Records for processing:
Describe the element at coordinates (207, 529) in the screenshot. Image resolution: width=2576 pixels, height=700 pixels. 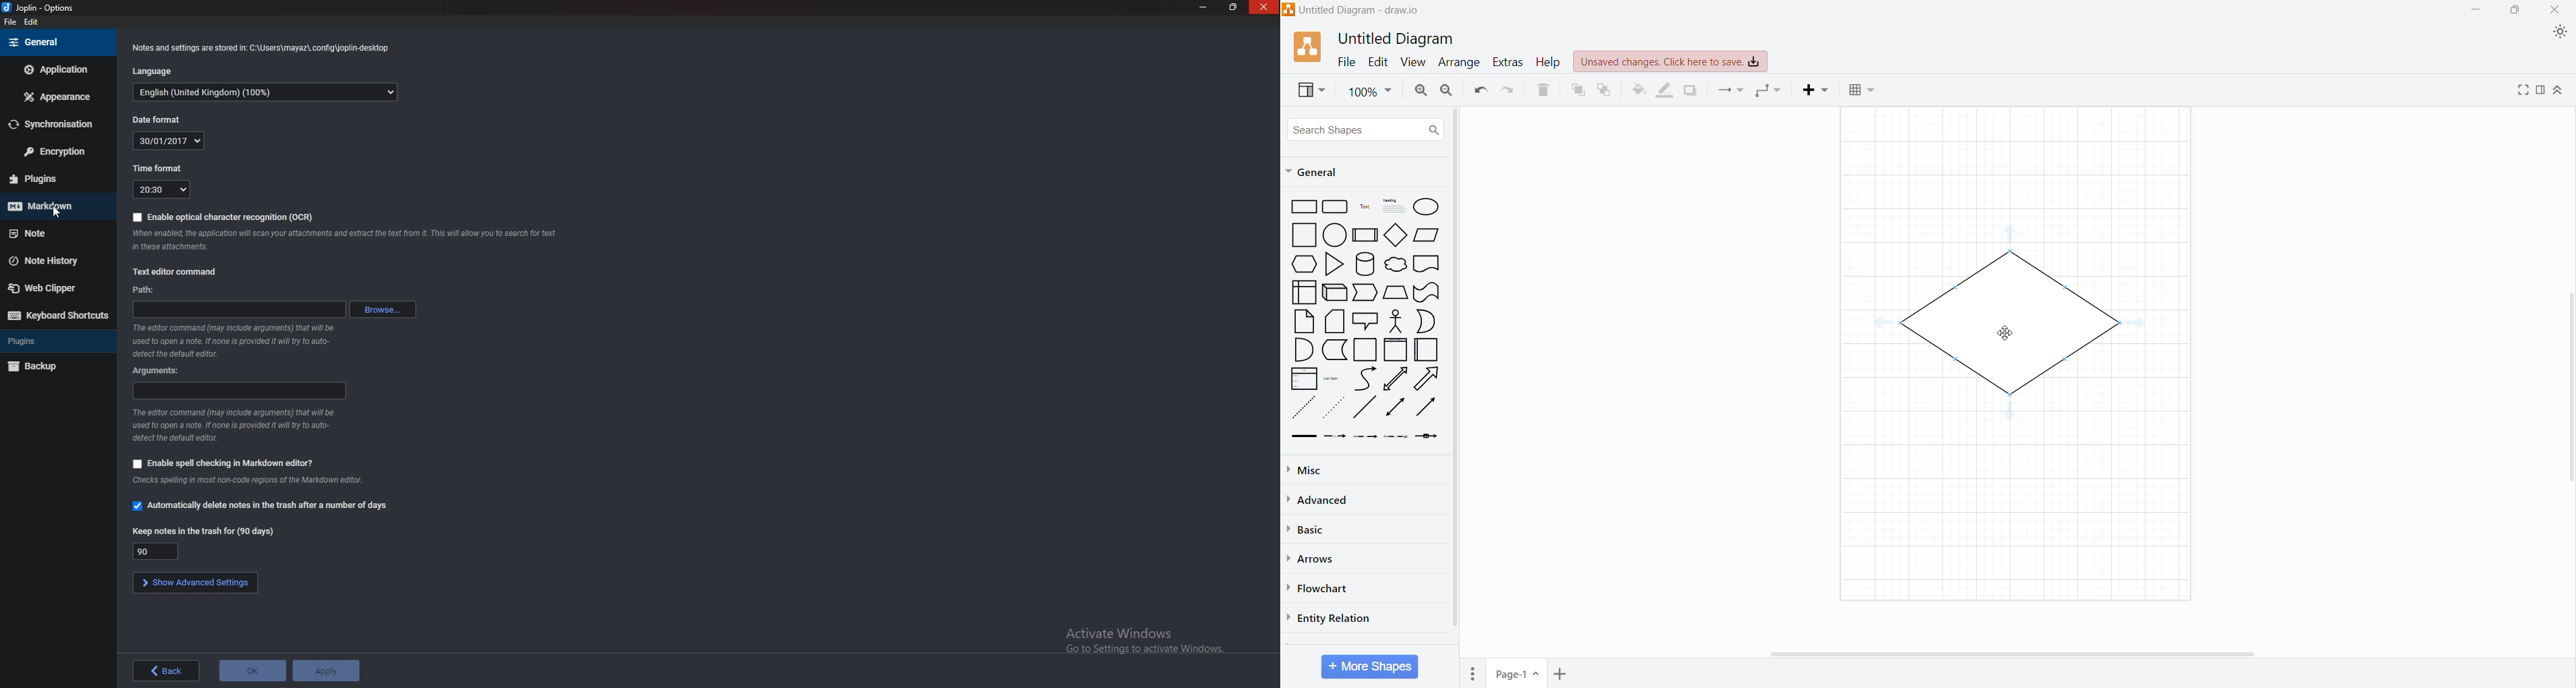
I see `Keep notes in the trash for` at that location.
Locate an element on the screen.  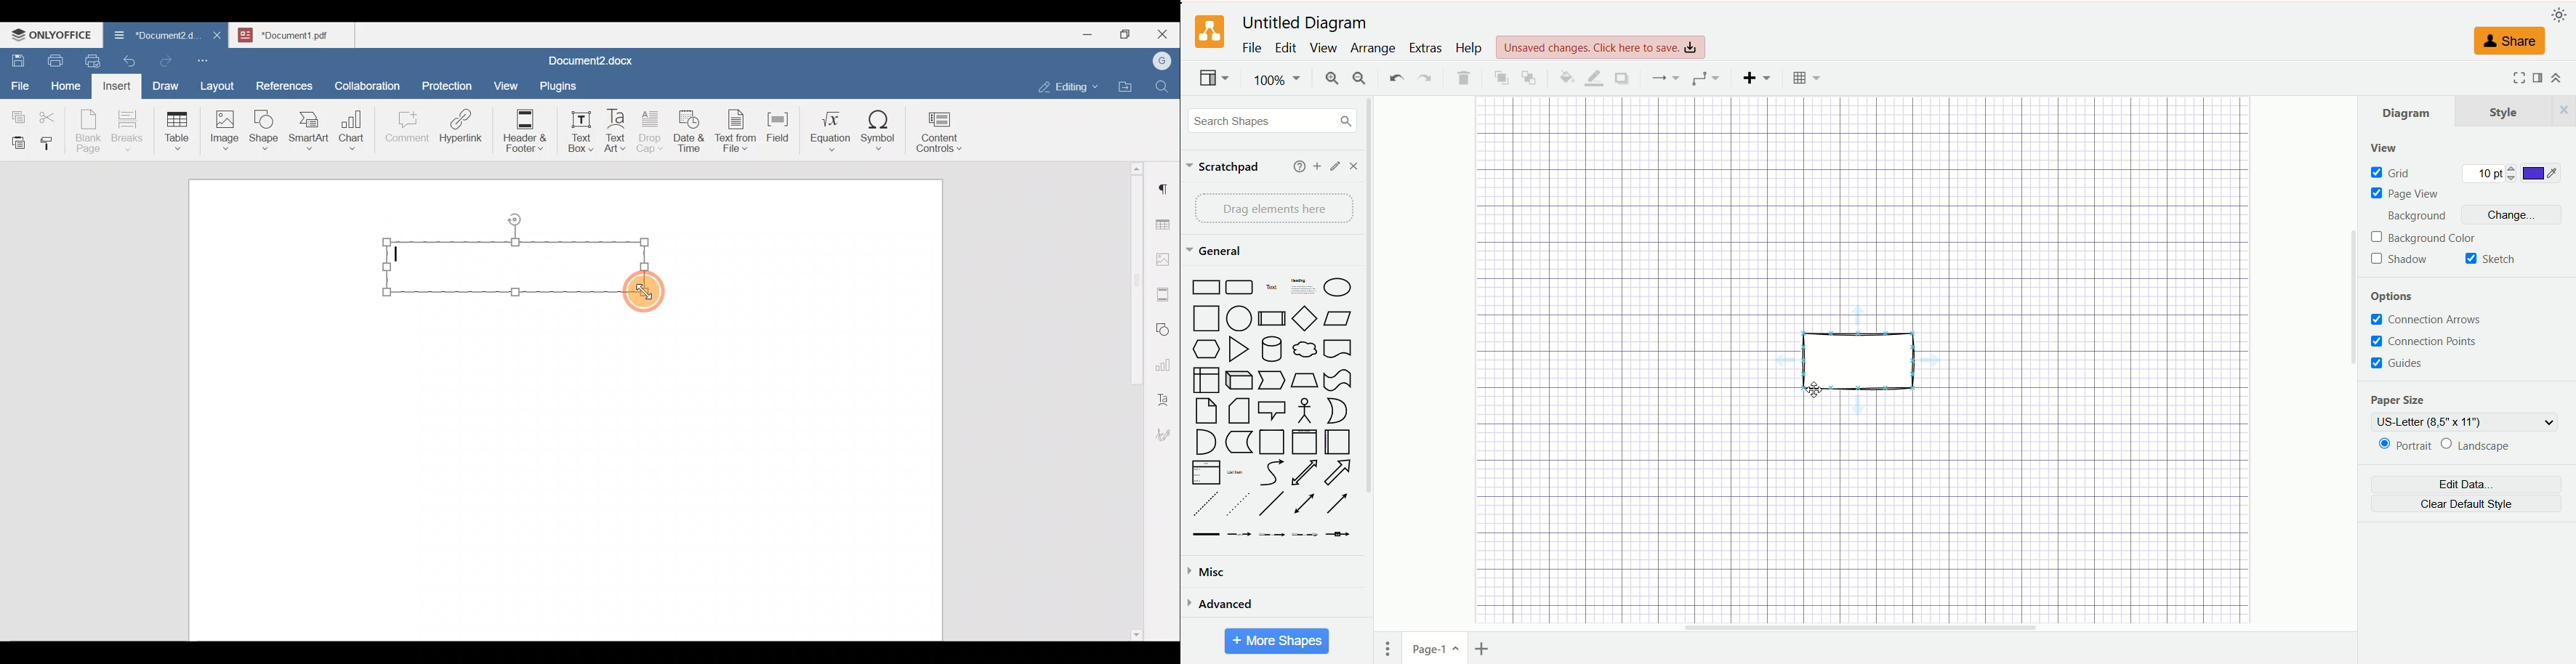
redo is located at coordinates (1424, 78).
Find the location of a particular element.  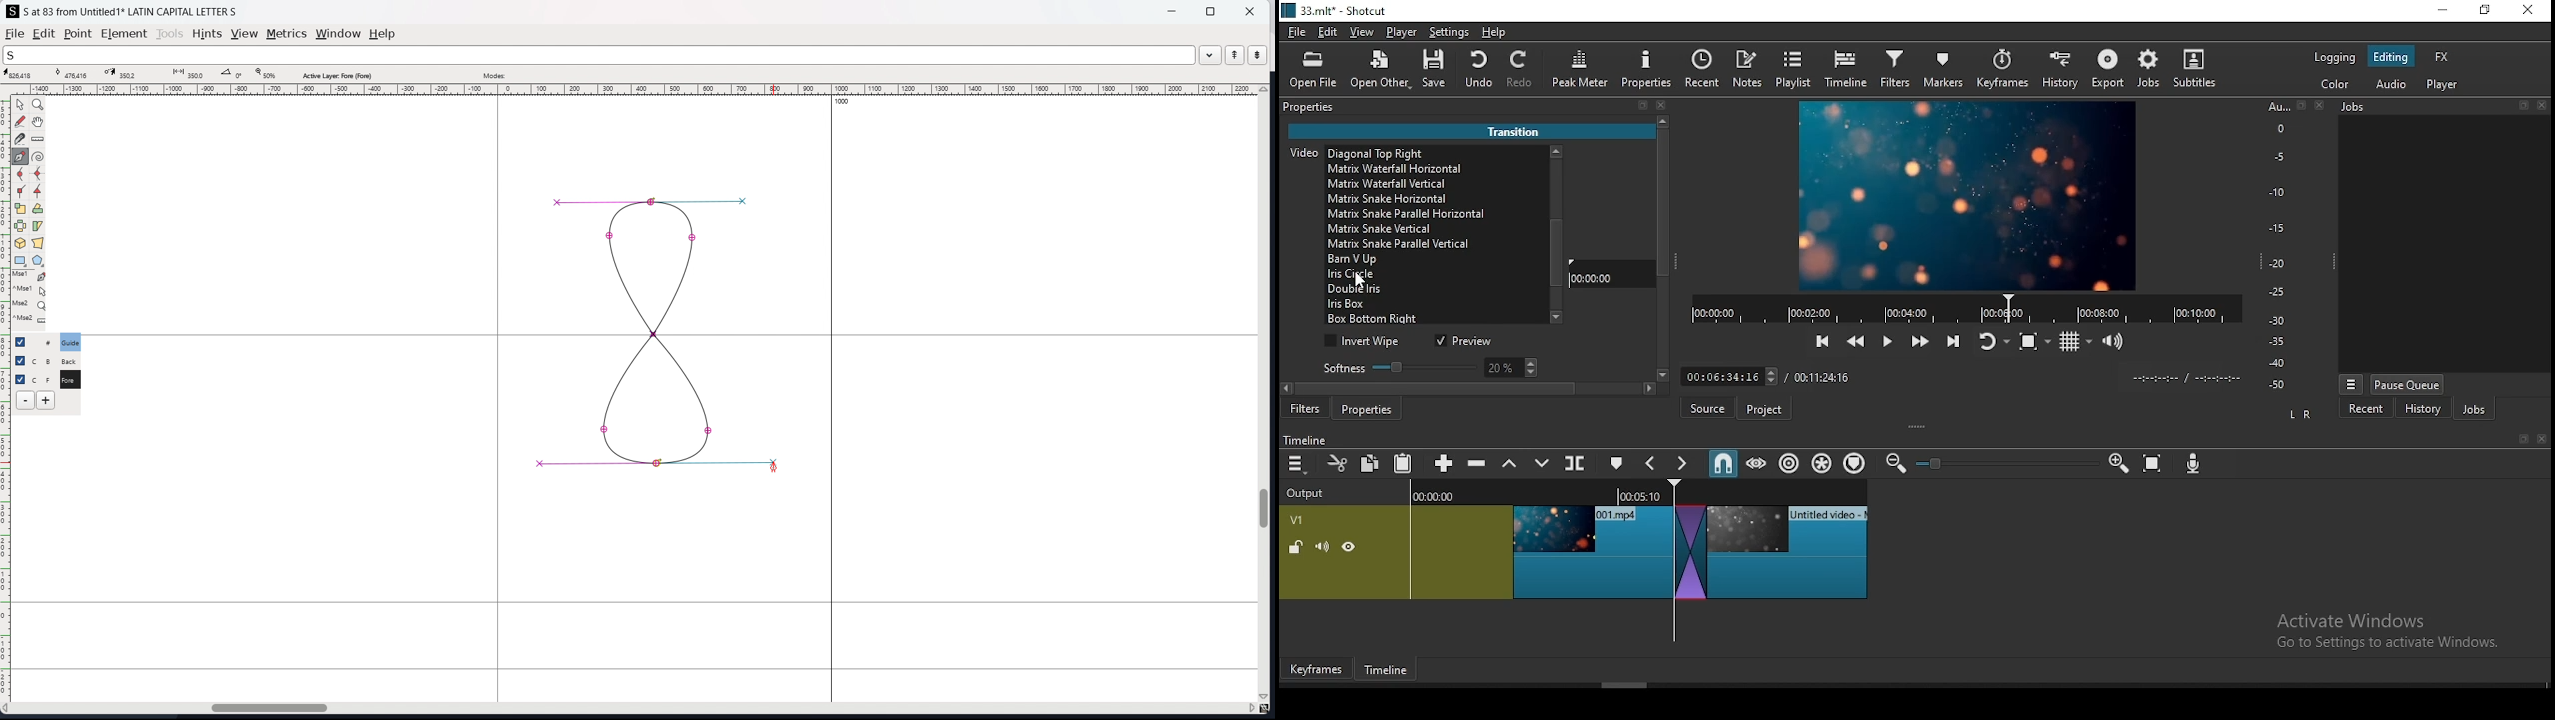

The request: Revise all of the records above so that "element" becomes "item" wherever it occurs, and change nothing else. Omit the pictures from your revised version.

Solution to this task:
Describe the item at coordinates (207, 529) in the screenshot. Image resolution: width=2576 pixels, height=700 pixels. 
I see `Keep notes in the trash for` at that location.
Locate an item on the screen.  
redo is located at coordinates (1424, 78).
Find the location of a particular item.  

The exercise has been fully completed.